Many organisations are reviving interest in good old varieties and actively surveying, recording and keeping them alive in their localities. ‘North American Fruit Explorers’ (NAFEX), for example was founded in 1967 to promotefruit cultivation and knowledge among amateurs. Belgium’s ‘National Boomgaarden Stichting’ (National Orchard Foundation/NBS) began searching for local varieties in 1970 and ‘Les Croqueurs de Pommes’, formed in 1980, has regional groups all over France. In Britain we have a number of organisations spread across the counties and one-man/woman bands, from Cornwall to Cumbria and over into Scotland, Wales and Ireland, collecting and conserving fruits. The UK’s National Fruit Collection has been gathering in varieties since the 1920s and conserves not only regional fruits from all over Britain but old varieties from across Europe, America and the southern hemisphere. Most of those included in the Marches Pomona are growing the Collection, though not the Welsh ones, and also some of the apples and pears found by Livio and Isabella Dalla Ragioine.

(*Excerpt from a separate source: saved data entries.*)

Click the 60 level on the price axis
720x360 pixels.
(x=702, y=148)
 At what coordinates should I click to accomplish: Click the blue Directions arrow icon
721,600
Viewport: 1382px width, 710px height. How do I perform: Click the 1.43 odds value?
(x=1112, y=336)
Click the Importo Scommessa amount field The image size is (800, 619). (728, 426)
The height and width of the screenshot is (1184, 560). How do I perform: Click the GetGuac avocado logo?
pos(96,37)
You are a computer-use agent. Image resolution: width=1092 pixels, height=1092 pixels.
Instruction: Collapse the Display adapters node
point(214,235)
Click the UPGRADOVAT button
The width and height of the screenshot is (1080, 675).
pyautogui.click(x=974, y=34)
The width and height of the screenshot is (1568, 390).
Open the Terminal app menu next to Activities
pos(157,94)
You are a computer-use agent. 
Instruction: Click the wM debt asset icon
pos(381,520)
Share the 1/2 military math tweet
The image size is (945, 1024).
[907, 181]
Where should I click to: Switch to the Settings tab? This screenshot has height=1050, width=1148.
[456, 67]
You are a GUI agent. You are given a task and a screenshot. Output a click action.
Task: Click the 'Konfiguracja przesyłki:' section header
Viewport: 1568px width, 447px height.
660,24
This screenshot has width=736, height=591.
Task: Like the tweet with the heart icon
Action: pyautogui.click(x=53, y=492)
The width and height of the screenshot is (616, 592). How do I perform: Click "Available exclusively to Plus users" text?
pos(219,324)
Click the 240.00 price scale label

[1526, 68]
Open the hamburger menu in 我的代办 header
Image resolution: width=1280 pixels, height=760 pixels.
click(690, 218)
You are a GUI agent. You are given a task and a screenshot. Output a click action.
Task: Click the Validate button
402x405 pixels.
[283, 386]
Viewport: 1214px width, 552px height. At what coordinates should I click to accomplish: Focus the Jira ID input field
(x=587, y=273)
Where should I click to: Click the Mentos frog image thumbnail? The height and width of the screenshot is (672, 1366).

Both books celebrate fruit's remarkable diversity and evoke a time when every country, valley even village had its valued local fruits. Fundamental changes in rural life and fruit’s own success as an international commodity have eroded their useflness, yet they still hold a compelling attraction as evidenced by the success of  ‘Apple Day’  and similar events staged across Europe, and not least in the expanding popularity of Farmers’ Markets.

Joan Morgan

Welsh Marches Pomona by Michael Porter, illustrated by Dr Margaret Gill; published 2010 by Marcher Apple Network; pp 96; illustrated with colour plates and line drawings; £25.00 plus £5.00 postage.

Obtained from Marcher Apple Network c/o M. Ward, 8 Nant-y-Felin, Three Cocks, Brecon, Powys LD3 0SJ.

Marcher Apple web site: http://www.marcherapple.net

 

Arboreal Archeology; a diary of two fruit explorers by Isabella and Livio Dall Ragione, translated by Cecilia Galiena, published 2008 by ali&no editrice, Perugia; pp 151; many colour photographs.